### WORK TO COMPLETE:
Please turn the listing into a numbered list, starting with the line that contains "You are a GUI" and going on through the end of the listing, with both ends included and blank lines left out. Leave the pictures out of your answer.

### Location data for words and elements:
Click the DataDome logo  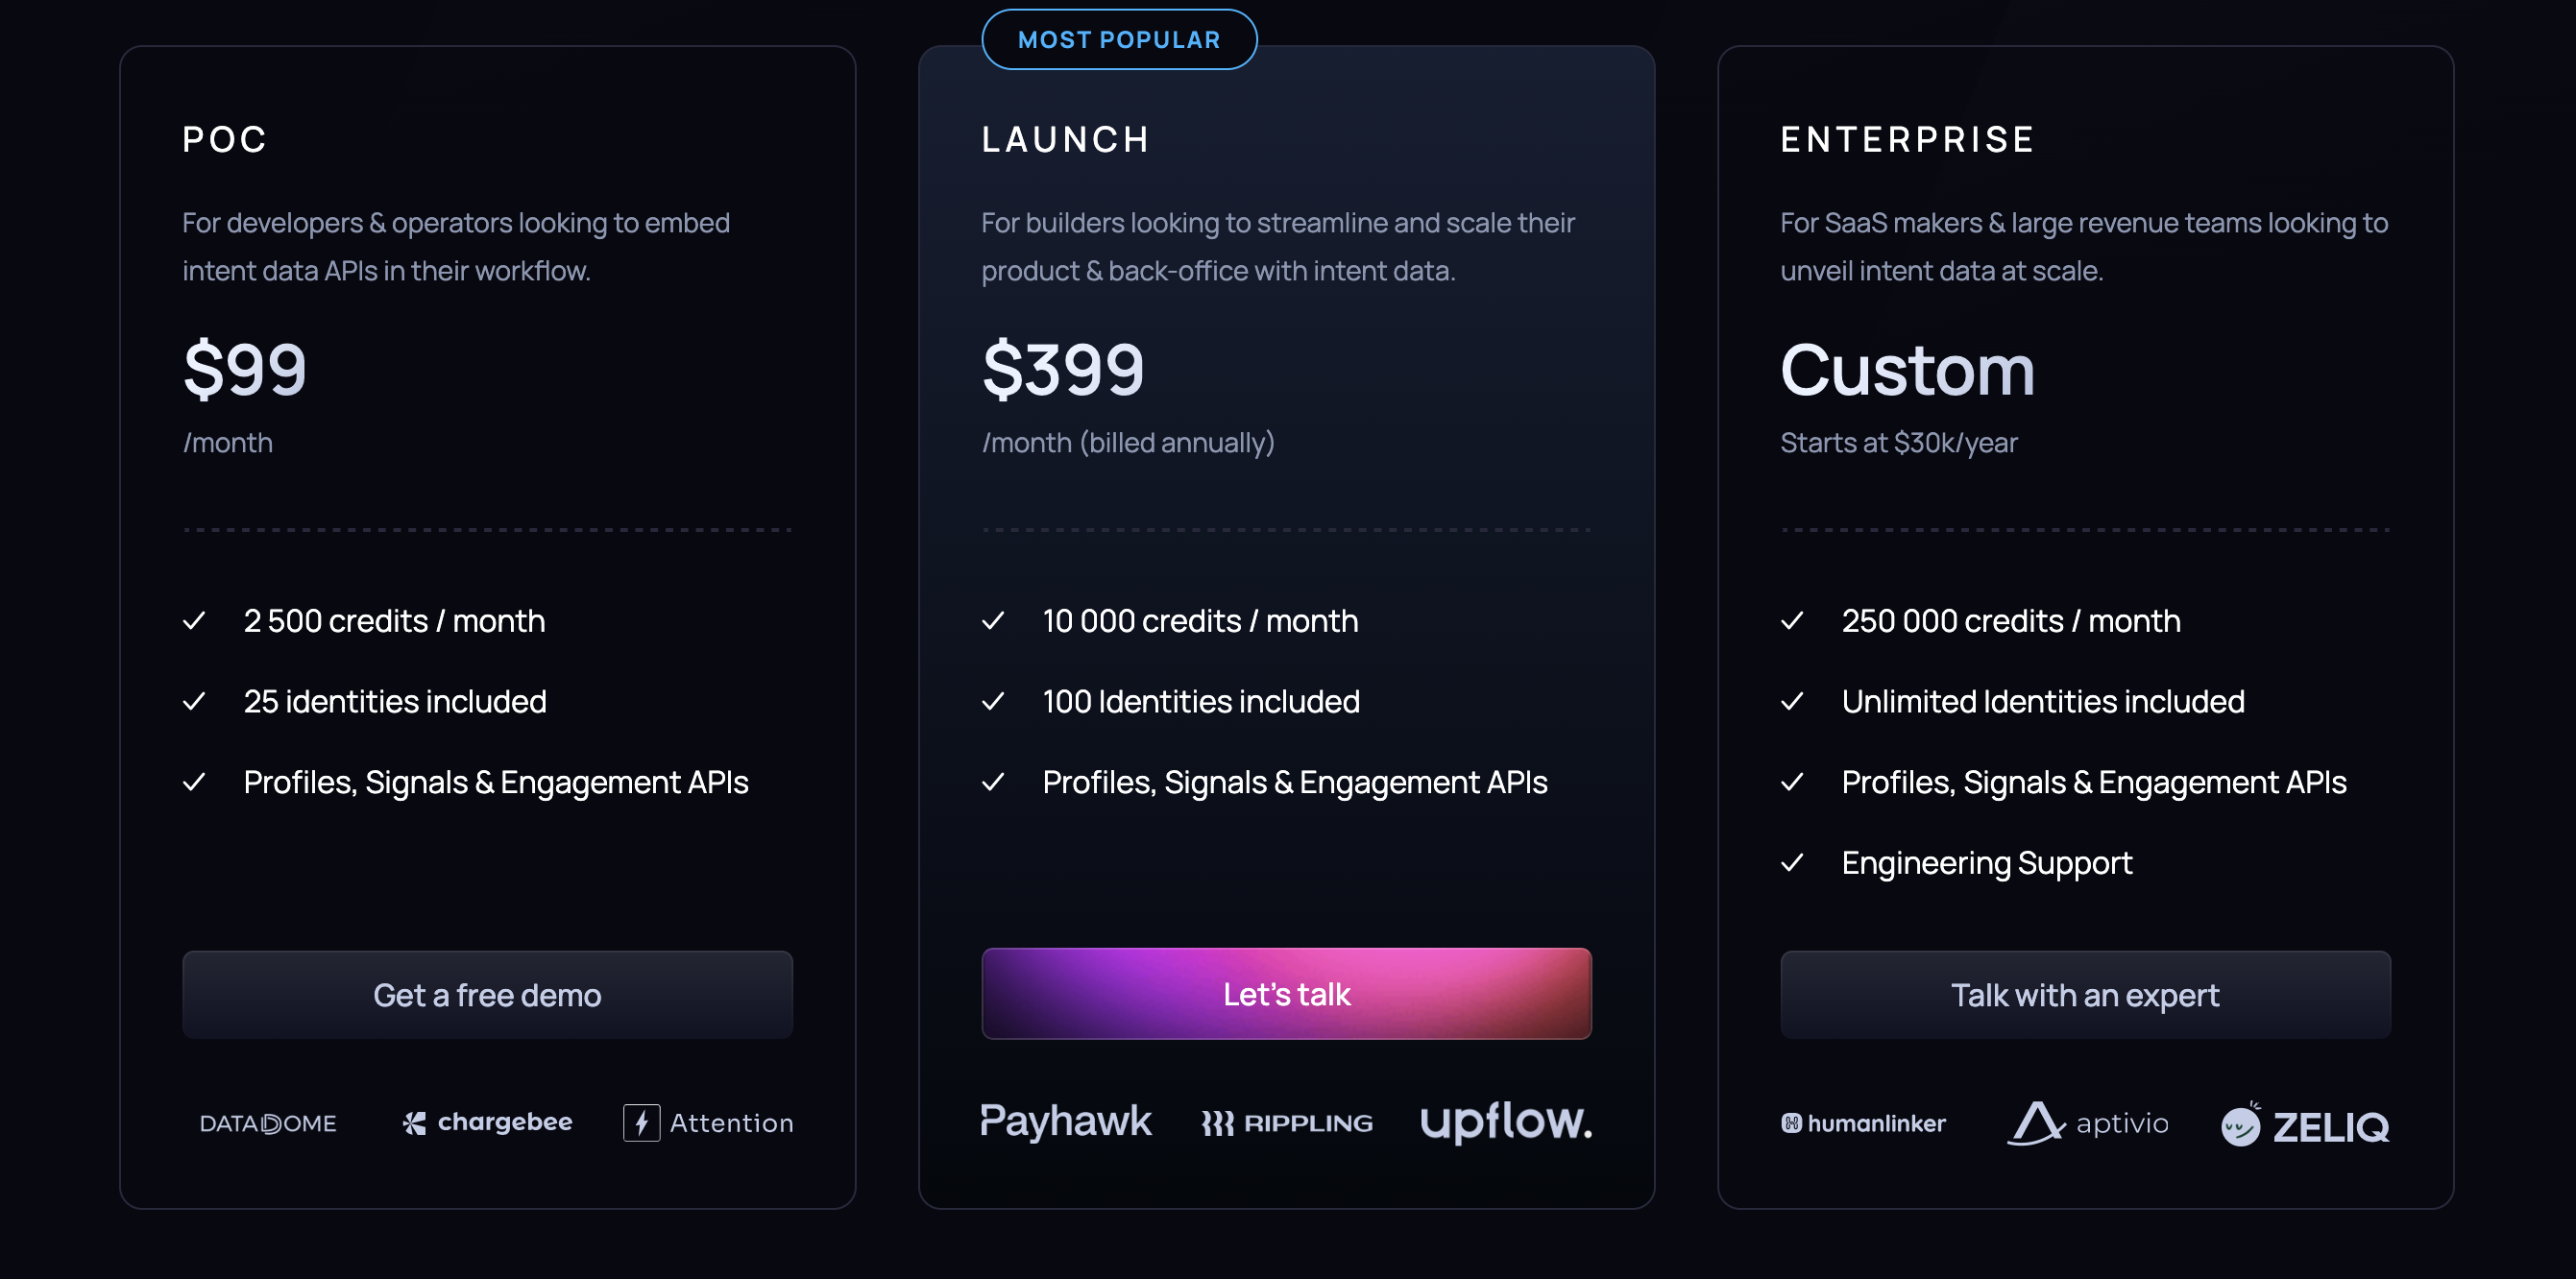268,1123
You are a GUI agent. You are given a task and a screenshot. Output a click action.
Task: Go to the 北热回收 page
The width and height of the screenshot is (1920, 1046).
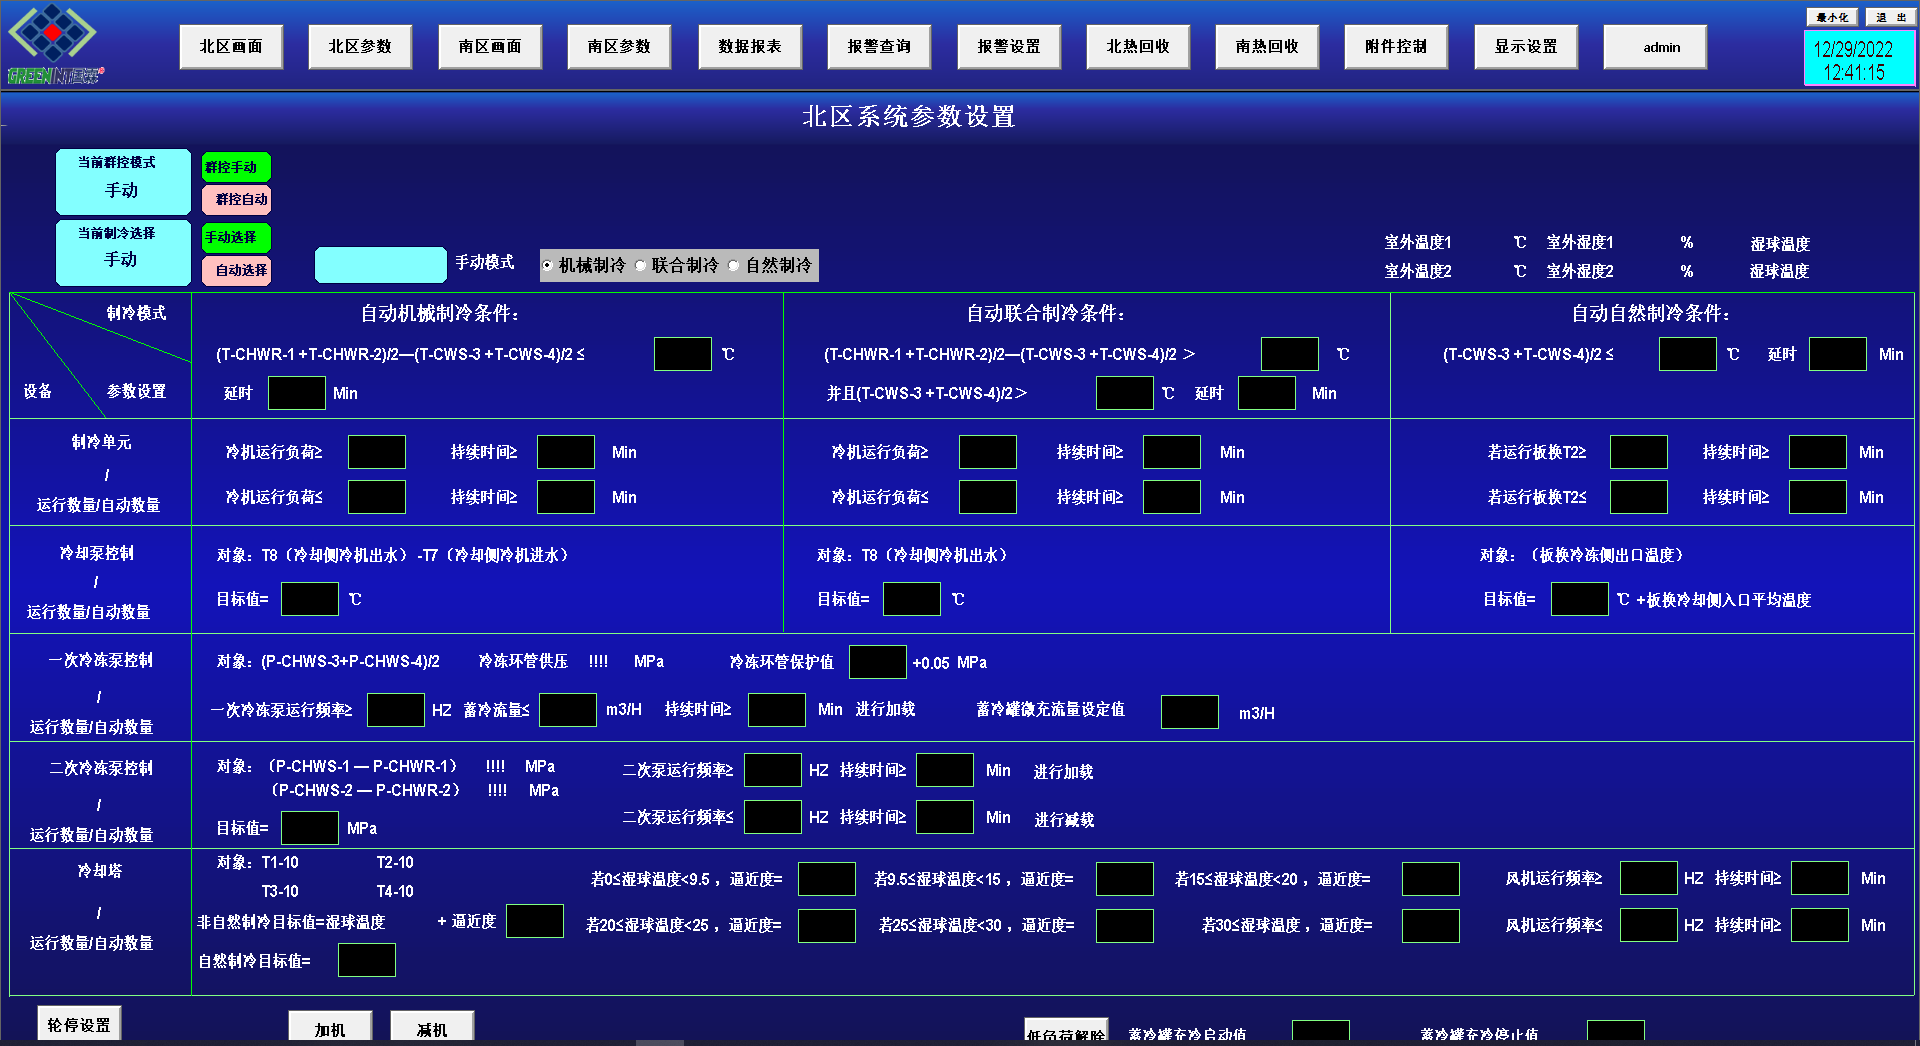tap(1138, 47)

### WORKED ANSWER:
1. You are a GUI agent. You are given a task and a screenshot. Output a click action.
2. Task: Go to the 北热回收 page
3. The width and height of the screenshot is (1920, 1046).
4. tap(1138, 47)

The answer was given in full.